Auf dem “Dusch-WC”

29. November 2015

Dusch-WCs reinigen den Po mit warmem Wasser. Das ist gesünder, hygienischer und angenehmer als das Wischen mit Papier, sagen die Toilettenhersteller. Und die Japaner schwören darauf. Über 75 Prozent der Privathaushalte sind mit den Toiletten ausgestattet. In Deutschland verbreitet sich die neue Hygienemethode nur langsam. Wer das Dusch-WC kennt, hält es meist für eine japanische Erfindung. Dabei wurde die Toilette mit Duschfunktion in der Schweiz erfunden.

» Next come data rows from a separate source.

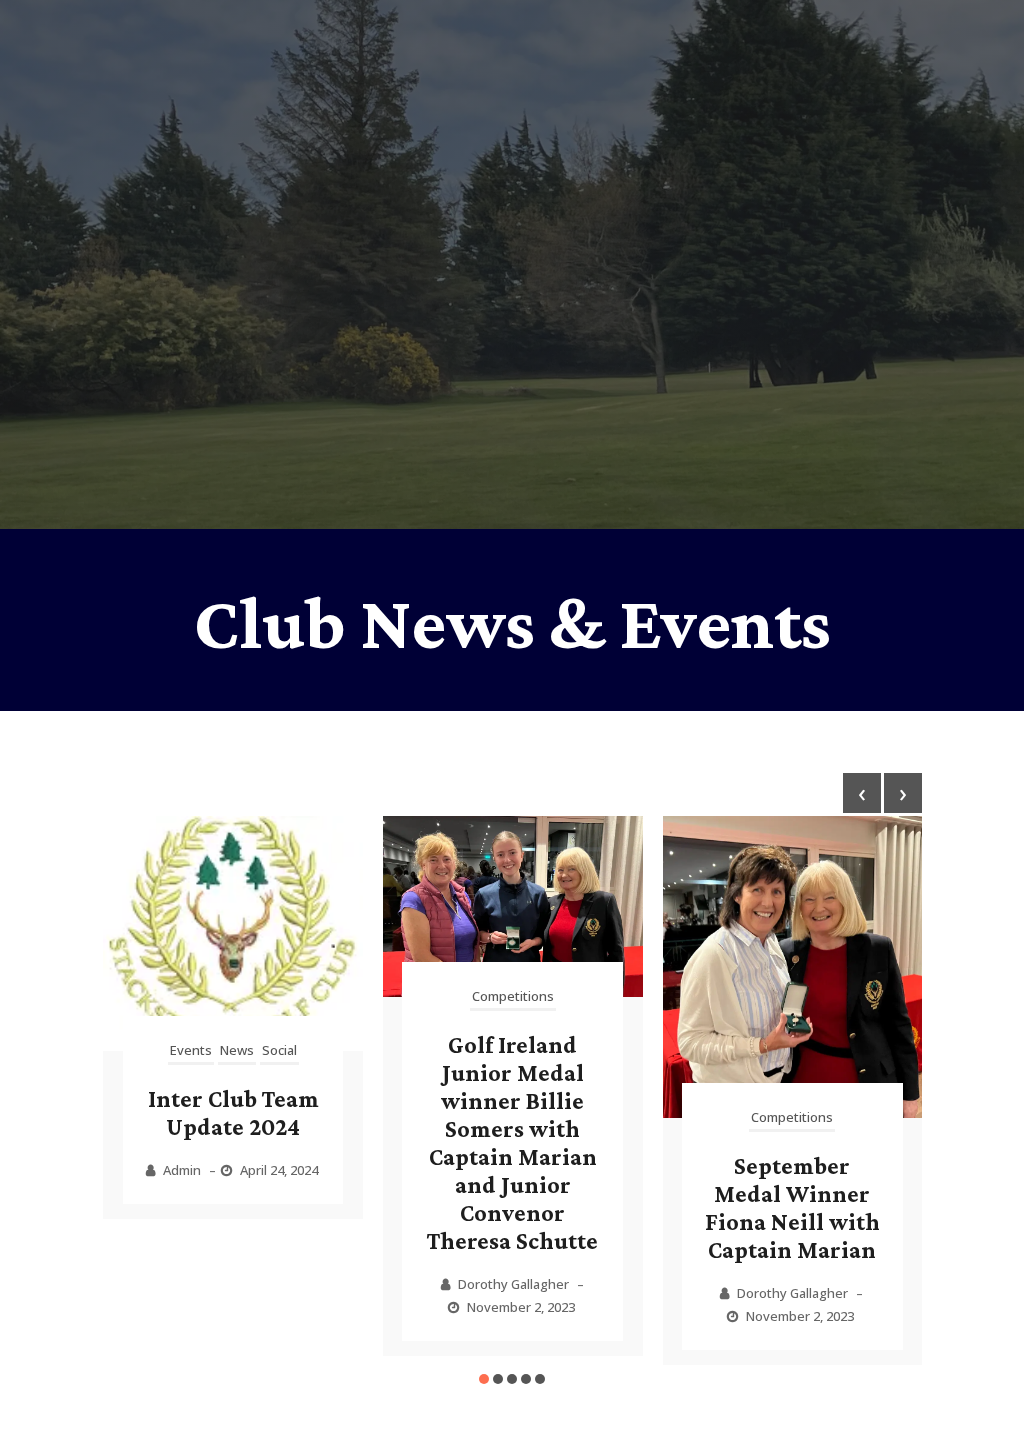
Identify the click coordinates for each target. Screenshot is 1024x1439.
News (237, 1050)
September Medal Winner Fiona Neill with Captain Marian (792, 1207)
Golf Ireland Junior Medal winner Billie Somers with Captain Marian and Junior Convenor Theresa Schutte (512, 1142)
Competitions (513, 996)
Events (191, 1050)
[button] (484, 1379)
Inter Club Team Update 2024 (233, 1112)
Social (279, 1050)
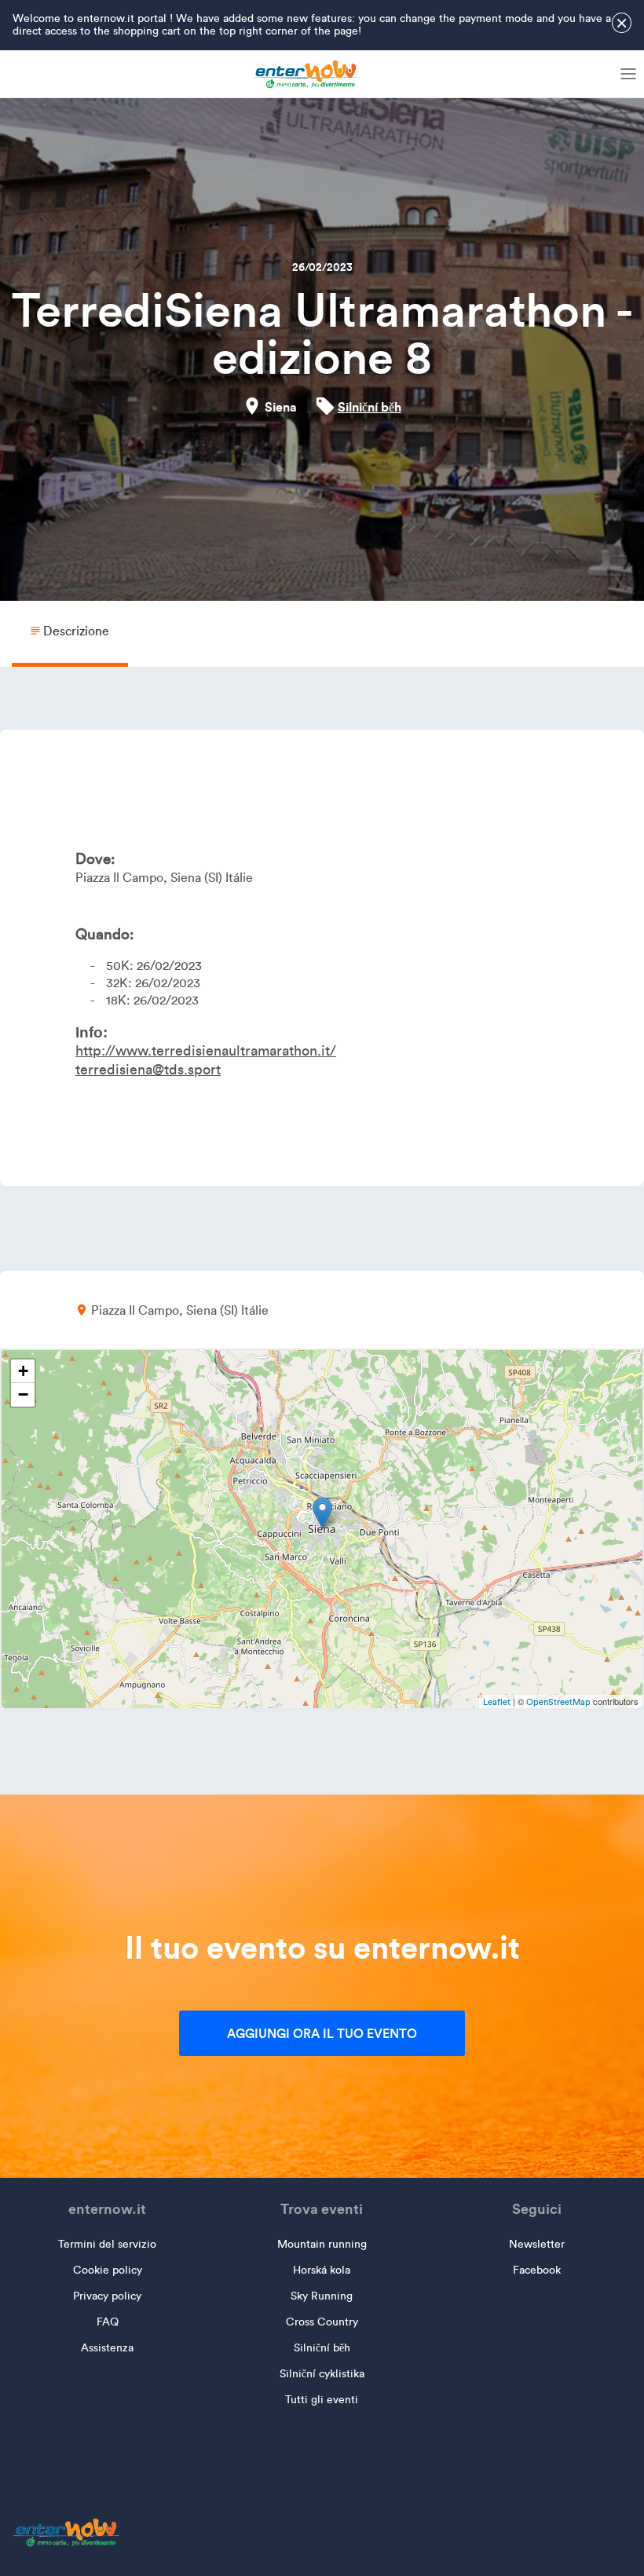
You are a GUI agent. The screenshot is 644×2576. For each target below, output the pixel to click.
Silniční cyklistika (322, 2373)
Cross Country (322, 2322)
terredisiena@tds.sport (148, 1069)
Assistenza (107, 2348)
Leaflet (496, 1701)
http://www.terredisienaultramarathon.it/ (205, 1050)
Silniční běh (369, 407)
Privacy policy (107, 2296)
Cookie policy (107, 2270)
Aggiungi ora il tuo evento (322, 2033)
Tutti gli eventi (321, 2399)
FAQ (108, 2322)
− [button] (23, 1394)
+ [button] (23, 1371)
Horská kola (321, 2270)
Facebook (537, 2270)
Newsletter (537, 2244)
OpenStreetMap (558, 1701)
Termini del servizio (107, 2244)
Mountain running (322, 2244)
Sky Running (322, 2296)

Eine neue Hygienekultur in der Schweiz einzuführen – das war das erklärte Ziel des Konstrukteurs Hans Maurer aus Zollikerberg bei Zürich. Innerhalb von zwei Jahren entwickelt er das weltweit erste Dusch-WC. 1957 meldet er die Toilette zum Patent an. Abnehmer findet er vor allem im Pflegebereich. Den großen Durchbruch in die breite Masse schafft er nicht. Auch die Ausweitung des Vertriebs nach Deutschland und in andere Länder steigert den Absatz kaum: Im Jahr 2000, gut 40 Jahre nach der Markteinführung hat Maurers Firma Closomat rund 120.000 Dusch-WCs verkauft. Immer wieder stößt das Dusch-WC an ein großes kulturelles Tabu: Über Intimhygiene spricht man nicht.

Dusch-WC siegt in Japan und dümpelt in Deutschland 

Bewegung kommt in das Dusch-WC-Geschäft als Maurers Patent nach 20 Jahren abläuft. Ein weiteres Schweizer Unternehmen, der Sanitärtechnik-Hersteller Geberit aus Rapperswil-Jona, entwickelt eigene Modelle und bringt bereits 1978 den Dusch-WC-Aufsatz „Geberella“ und im Folgejahr die Komplettanlage „Geberit-o-Mat“ auf den Markt. Zeitgleich mit Geberit nutzen japanische Unternehmen den Ablauf des Patents. 1980 kommt die erste japanische Eigenentwicklung heraus und tritt fast unmittelbar den Siegeszug in Japans Privathaushalte an. Nur zwei Jahre später tummeln sich bereits rund 20 Anbieter auf dem japanischen Markt. In Deutschland hingegen geht es nur schleppend voran, obwohl Geberit hier bereits Marktführer in Sanitärtechnik ist und als Qualitätsmarke Bekanntheit hat.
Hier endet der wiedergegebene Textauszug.